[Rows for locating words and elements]

----------

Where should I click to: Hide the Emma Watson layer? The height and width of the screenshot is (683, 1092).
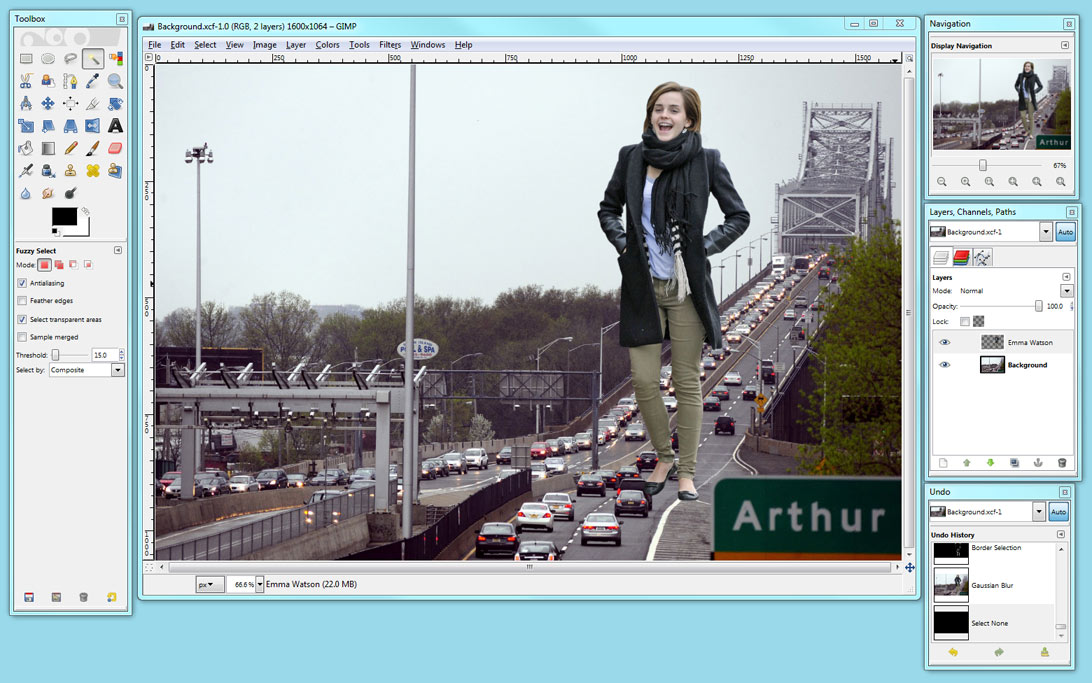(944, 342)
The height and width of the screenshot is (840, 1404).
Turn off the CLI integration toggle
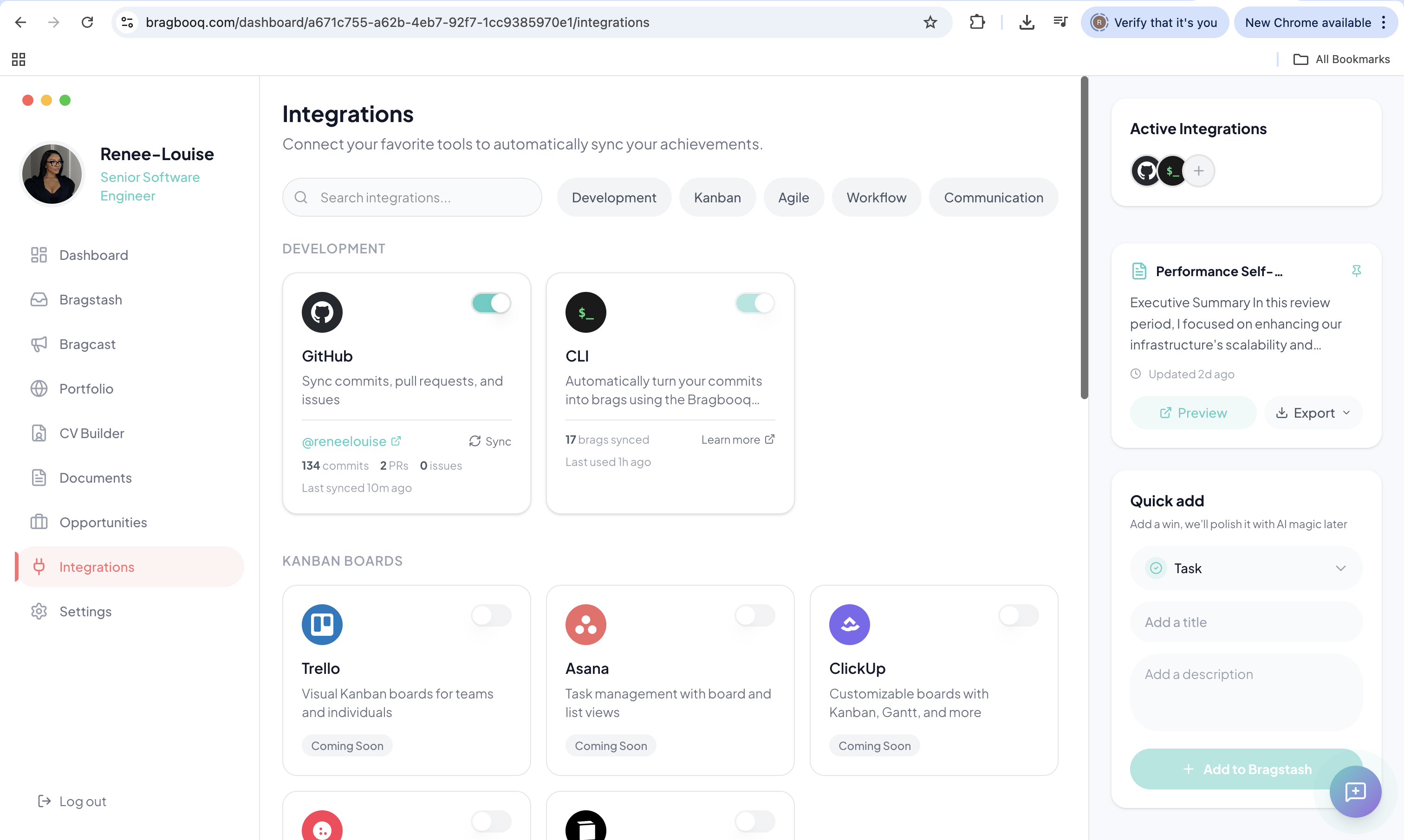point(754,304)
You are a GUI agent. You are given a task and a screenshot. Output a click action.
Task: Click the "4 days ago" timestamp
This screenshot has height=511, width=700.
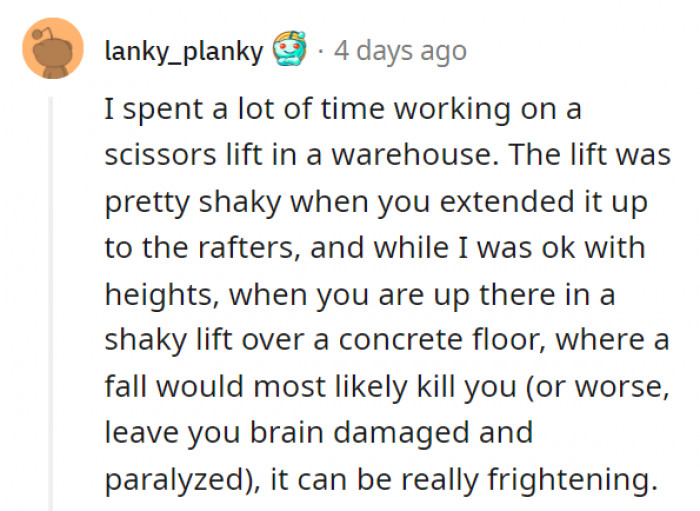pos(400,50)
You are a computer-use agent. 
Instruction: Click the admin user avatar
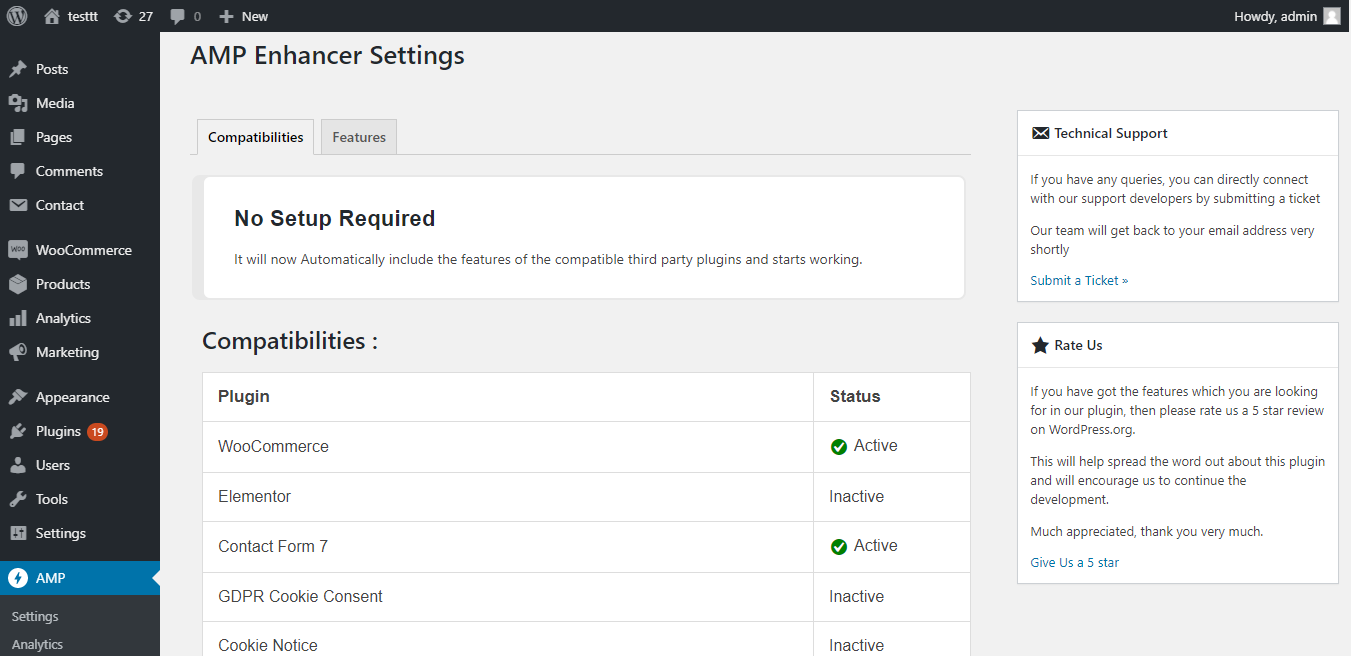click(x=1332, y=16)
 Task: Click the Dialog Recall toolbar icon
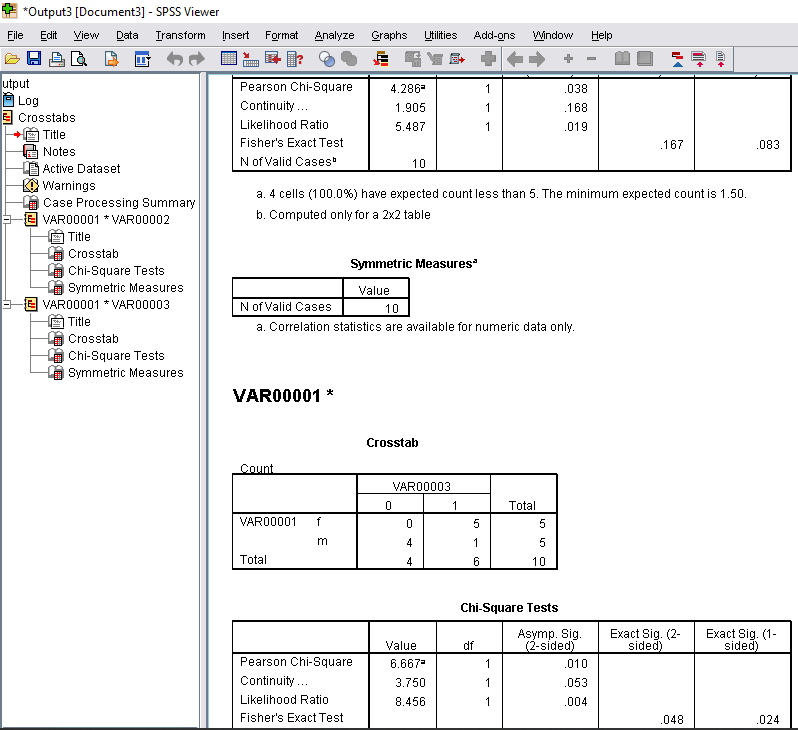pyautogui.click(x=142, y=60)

----------

## Direction
Please find every line in the rows above that contains the word "width", and copy each of those lines in full.

## Correct answer
Where should I click to: Hide the Emma Watson layer? The height and width of the screenshot is (683, 1092).
The height and width of the screenshot is (840, 1404).
This screenshot has height=511, width=700.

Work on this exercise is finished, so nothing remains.